▶ [About this task]:
Repeat each entry exactly.

▶ [Material for this task]:
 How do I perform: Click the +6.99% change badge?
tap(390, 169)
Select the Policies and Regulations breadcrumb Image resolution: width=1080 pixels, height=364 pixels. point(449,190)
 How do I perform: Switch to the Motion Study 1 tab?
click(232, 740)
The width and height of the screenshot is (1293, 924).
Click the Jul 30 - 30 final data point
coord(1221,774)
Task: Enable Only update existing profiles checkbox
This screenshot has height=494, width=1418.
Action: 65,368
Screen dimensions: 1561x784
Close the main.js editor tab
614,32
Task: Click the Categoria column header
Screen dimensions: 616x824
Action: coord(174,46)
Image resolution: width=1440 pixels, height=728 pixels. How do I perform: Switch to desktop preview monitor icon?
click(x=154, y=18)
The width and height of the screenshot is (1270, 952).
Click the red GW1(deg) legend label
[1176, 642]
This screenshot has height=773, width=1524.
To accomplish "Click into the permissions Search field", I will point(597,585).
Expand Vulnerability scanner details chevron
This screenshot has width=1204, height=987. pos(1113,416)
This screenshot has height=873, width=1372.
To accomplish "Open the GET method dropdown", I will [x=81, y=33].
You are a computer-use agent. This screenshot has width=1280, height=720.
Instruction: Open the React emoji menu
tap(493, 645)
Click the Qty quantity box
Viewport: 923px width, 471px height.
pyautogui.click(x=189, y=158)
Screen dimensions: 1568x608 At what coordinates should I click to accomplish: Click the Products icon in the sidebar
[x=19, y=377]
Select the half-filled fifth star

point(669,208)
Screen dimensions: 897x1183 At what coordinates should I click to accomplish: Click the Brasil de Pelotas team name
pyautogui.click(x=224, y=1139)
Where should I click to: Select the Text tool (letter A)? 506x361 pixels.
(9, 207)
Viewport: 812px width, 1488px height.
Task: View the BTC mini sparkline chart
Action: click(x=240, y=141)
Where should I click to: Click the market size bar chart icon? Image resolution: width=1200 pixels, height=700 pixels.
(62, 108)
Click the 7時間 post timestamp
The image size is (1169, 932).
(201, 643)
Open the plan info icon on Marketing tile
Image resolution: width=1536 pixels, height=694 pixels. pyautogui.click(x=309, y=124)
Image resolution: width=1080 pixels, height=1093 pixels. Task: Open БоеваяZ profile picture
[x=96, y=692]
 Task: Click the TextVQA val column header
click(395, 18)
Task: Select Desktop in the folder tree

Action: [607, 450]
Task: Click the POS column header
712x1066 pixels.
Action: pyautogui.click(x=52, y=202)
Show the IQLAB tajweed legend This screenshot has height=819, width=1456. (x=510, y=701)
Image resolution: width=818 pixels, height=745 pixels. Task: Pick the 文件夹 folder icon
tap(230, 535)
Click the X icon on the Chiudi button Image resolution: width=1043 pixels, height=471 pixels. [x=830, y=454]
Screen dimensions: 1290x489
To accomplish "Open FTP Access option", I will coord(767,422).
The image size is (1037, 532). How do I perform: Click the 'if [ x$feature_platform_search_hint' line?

▶ [Solution to this exercise]:
 How do I perform: Click the +6.99% change badge?
tap(390, 169)
Select the Policies and Regulations breadcrumb Image resolution: width=1080 pixels, height=364 pixels. point(449,190)
 How do I perform: Switch to the Motion Study 1 tab?
click(232, 740)
The width and height of the screenshot is (1293, 924).
Click the Jul 30 - 30 final data point
coord(1221,774)
Task: Enable Only update existing profiles checkbox
This screenshot has height=494, width=1418.
Action: 65,368
Screen dimensions: 1561x784
Close the main.js editor tab
614,32
Task: Click the Categoria column header
Screen dimensions: 616x824
Action: coord(174,46)
Image resolution: width=1440 pixels, height=728 pixels. How do I perform: Switch to desktop preview monitor icon?
click(x=154, y=18)
The width and height of the screenshot is (1270, 952).
Click the red GW1(deg) legend label
[1176, 642]
This screenshot has height=773, width=1524.
To accomplish "Click into the permissions Search field", I will point(597,585).
Expand Vulnerability scanner details chevron
This screenshot has width=1204, height=987. pos(1113,416)
This screenshot has height=873, width=1372.
To accomplish "Open the GET method dropdown", I will [x=81, y=33].
You are a computer-use agent. This screenshot has width=1280, height=720.
Instruction: Open the React emoji menu
tap(493, 645)
Click the Qty quantity box
Viewport: 923px width, 471px height.
pyautogui.click(x=189, y=158)
Screen dimensions: 1568x608 At what coordinates should I click to accomplish: Click the Products icon in the sidebar
[x=19, y=377]
Select the half-filled fifth star

point(669,208)
Screen dimensions: 897x1183 At what coordinates should I click to accomplish: Click the Brasil de Pelotas team name
pyautogui.click(x=224, y=1139)
Where should I click to: Select the Text tool (letter A)? 506x361 pixels.
(9, 207)
Viewport: 812px width, 1488px height.
Task: View the BTC mini sparkline chart
Action: click(x=240, y=141)
Where should I click to: Click the market size bar chart icon? Image resolution: width=1200 pixels, height=700 pixels.
(62, 108)
Click the 7時間 post timestamp
The image size is (1169, 932).
(201, 643)
Open the plan info icon on Marketing tile
Image resolution: width=1536 pixels, height=694 pixels. pyautogui.click(x=309, y=124)
Image resolution: width=1080 pixels, height=1093 pixels. Task: Open БоеваяZ profile picture
[x=96, y=692]
 Task: Click the TextVQA val column header
click(395, 18)
Task: Select Desktop in the folder tree

Action: [607, 450]
Task: Click the POS column header
712x1066 pixels.
Action: pyautogui.click(x=52, y=202)
Show the IQLAB tajweed legend This screenshot has height=819, width=1456. (x=510, y=701)
Image resolution: width=818 pixels, height=745 pixels. Task: Pick the 文件夹 folder icon
tap(230, 535)
Click the X icon on the Chiudi button Image resolution: width=1043 pixels, height=471 pixels. [x=830, y=454]
Screen dimensions: 1290x489
To accomplish "Open FTP Access option", I will coord(767,422).
The image size is (1037, 532). How do I perform: Click the 'if [ x$feature_platform_search_hint' line?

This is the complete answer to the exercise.